A fauna cavernícola está por ser rastreada, e um dos indícios de sua relevância foi atestado pela bióloga Kassileny Gonçalves Rocha, em sua monografia de graduação na Universidade Federal de Ouro Preto. Ela identificou espécies importantes de troglóbios (fauna específica das cavernas) em algumas cavidades subterrâneas. Os troglóbios são considerados fauna ameaçada de extinção, e por isso sua proteção específica mereceu uma resolução do Conselho Nacional do Meio Ambiente (Conama). Como variam muito de acordo com as características físicas, químicas e ambientais do meio, algumas espécies podem ser encontradas em uma única caverna.
De importância fundamental para a biodiversidade, as cavernas agem como zona de contato do meio externo com um potencial hidrológico inestimável. São grandes responsáveis pela recarga de rios e aqüíferos, por facilitarem a penetração das águas superficiais. A complexidade hídrica traz também uma desvantagem ambiental: nesse tipo de relevo, a chuva carreia todo tipo de material diretamente para o lençol freático.
Os pesquisadores que atuam no carste de Pains estão longe de concluir um mapa hidrológico subterrâneo da área. Entretanto, a tese de mestrado “Gênesis e Evolução do Cânion Cárstico do Alto São Francisco”, de Marcelino de Morais, revelou o assoreamento e a diminuição do volume de água do rio São Francisco provocados pelo carreamento de resíduos sólidos para o seu leito.
O Ibama considera a mobilização para o estudo e preservação posta em prática na região de Pains um exemplo a ser seguido em outras áreas mineradas no país.
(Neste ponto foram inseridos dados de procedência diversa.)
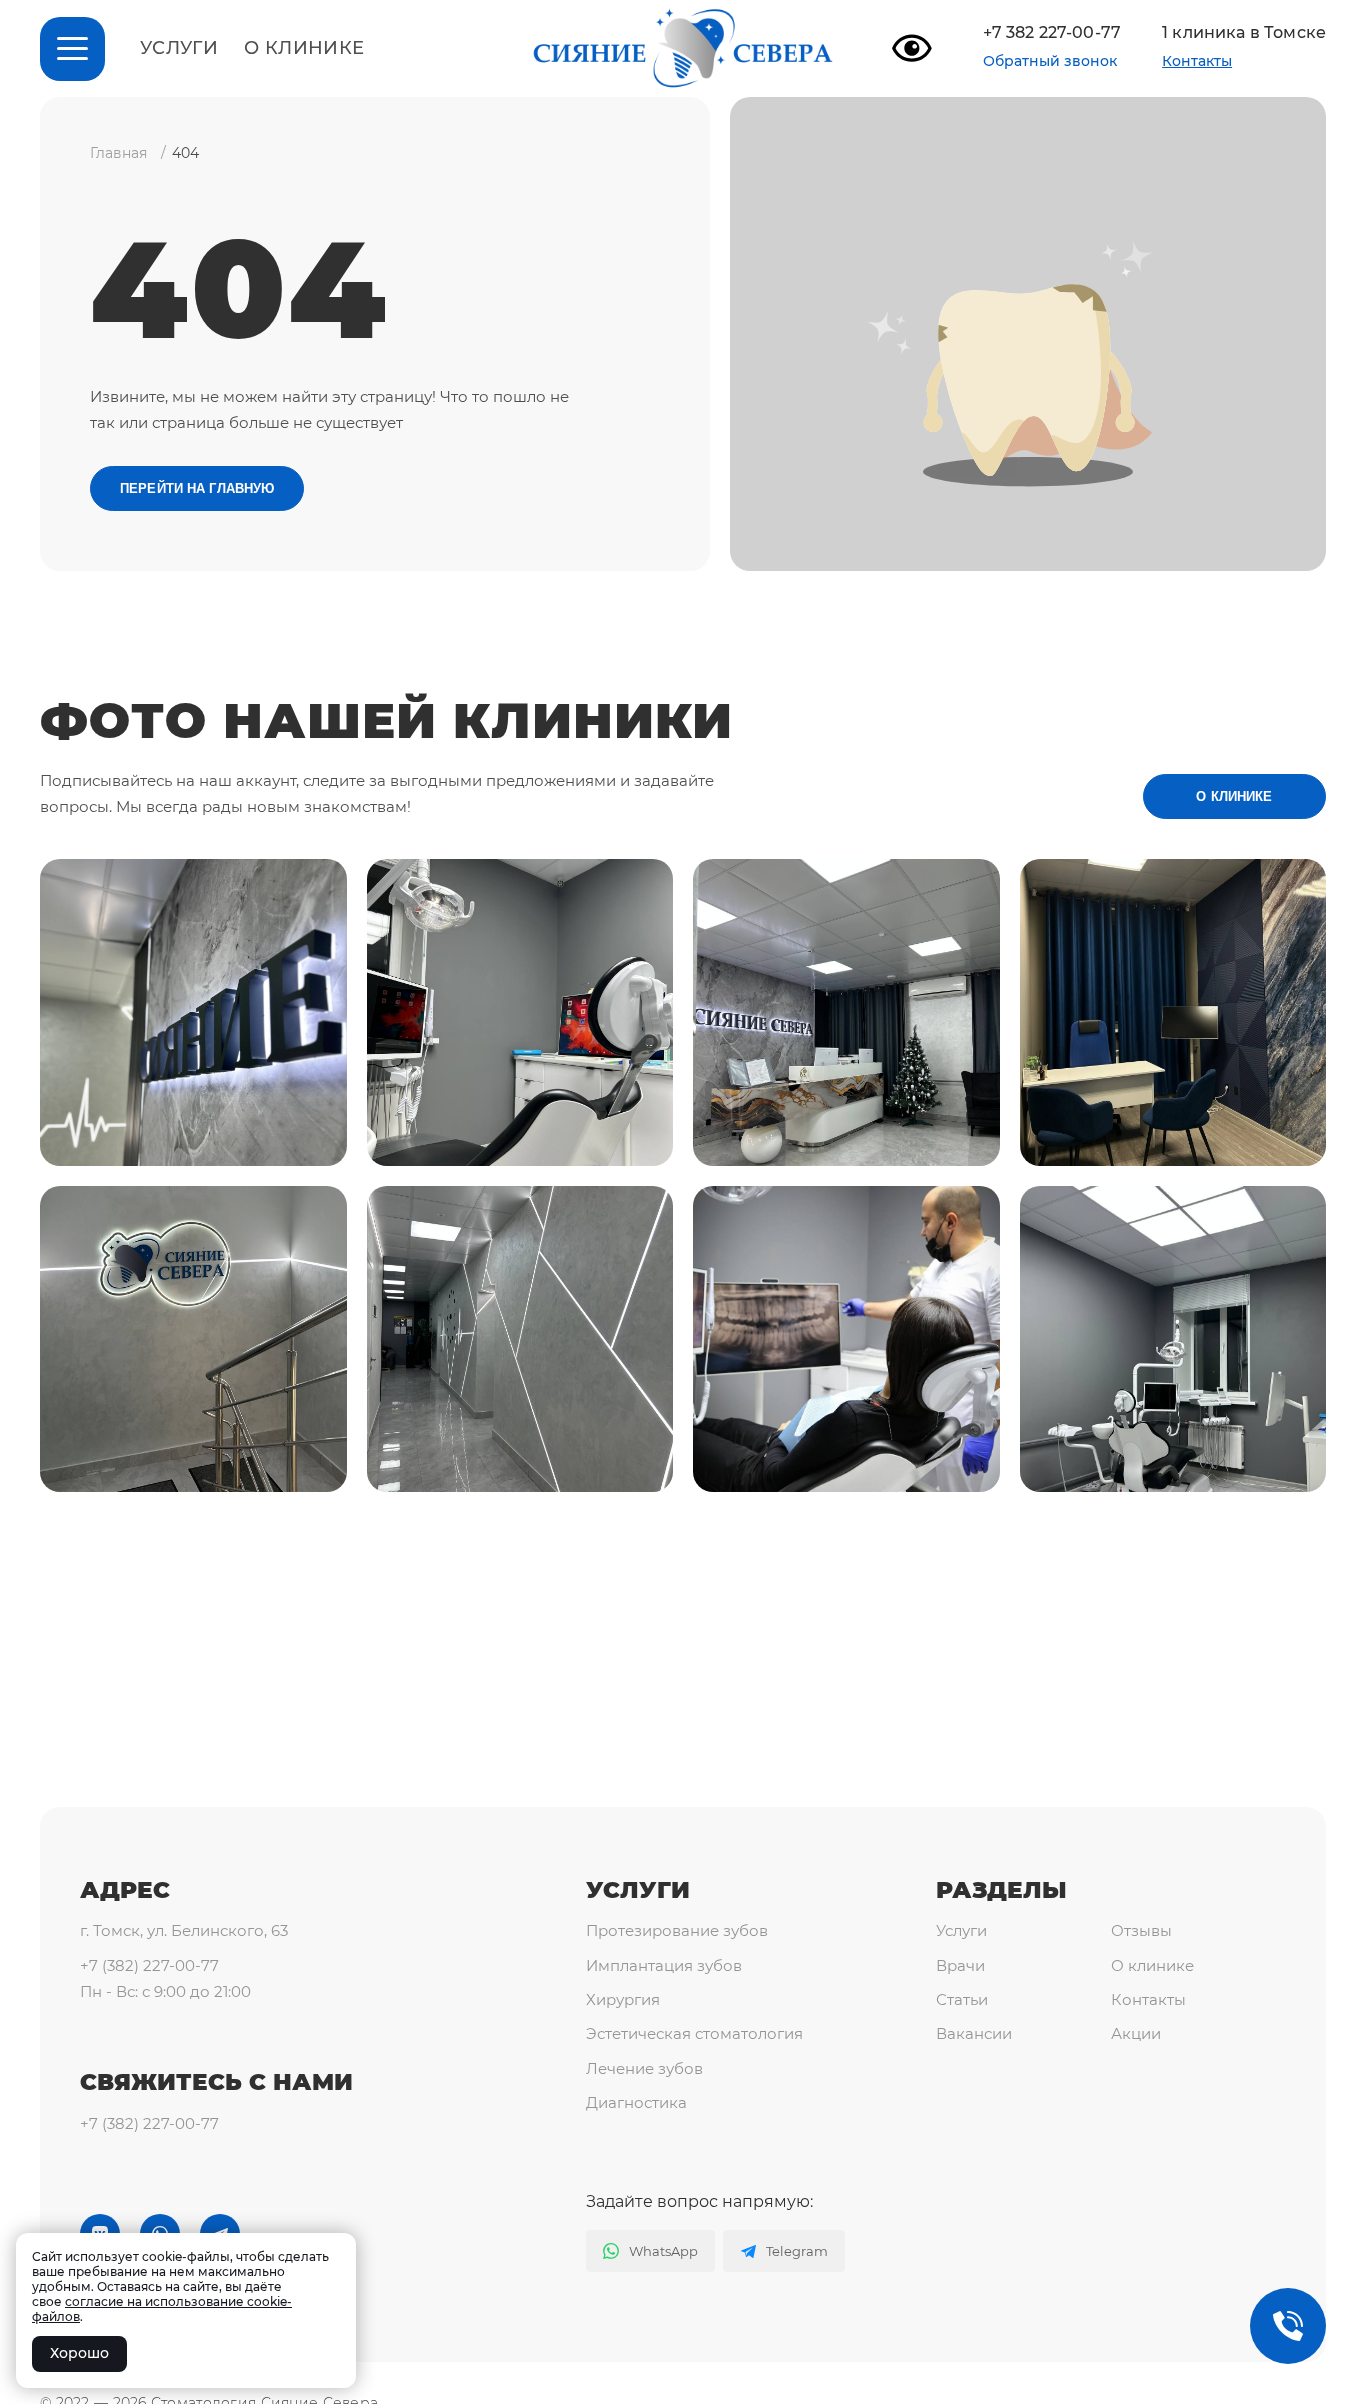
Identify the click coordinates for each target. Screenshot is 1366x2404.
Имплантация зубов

Segundo Paulo Sérgio Teixeira, coordenador do Centro de Estudos e Monitoramento de Cavernas (Cecav), da cidade de Lavras, muitas empresas que atuam no centro-oeste de Minas Gerais têm atividades em outros Estados e estão começando a desenvolver ações combinadas com o setor público, atentando para a preservação ambiental. “É um ganho muito grande para esse setor e para o Brasil”, diz ele.
A Associação de Defesa do Meio Ambiente (Amda) mantém em seu site uma campanha em favor da preservação do carste de Pains. A campanha, intitulada “Se você não entrar na briga…”, incentiva o envio de e-mails para órgãos públicos, pedindo o apoio para as medidas sugeridas pela entidade.
* Roselena Nicolau é mineira de Belo Horizonte e jornalista. Foi repórter do Jornal do Brasil por 12 anos e atualmente é correspondente da Agência Sebrae de Notícias.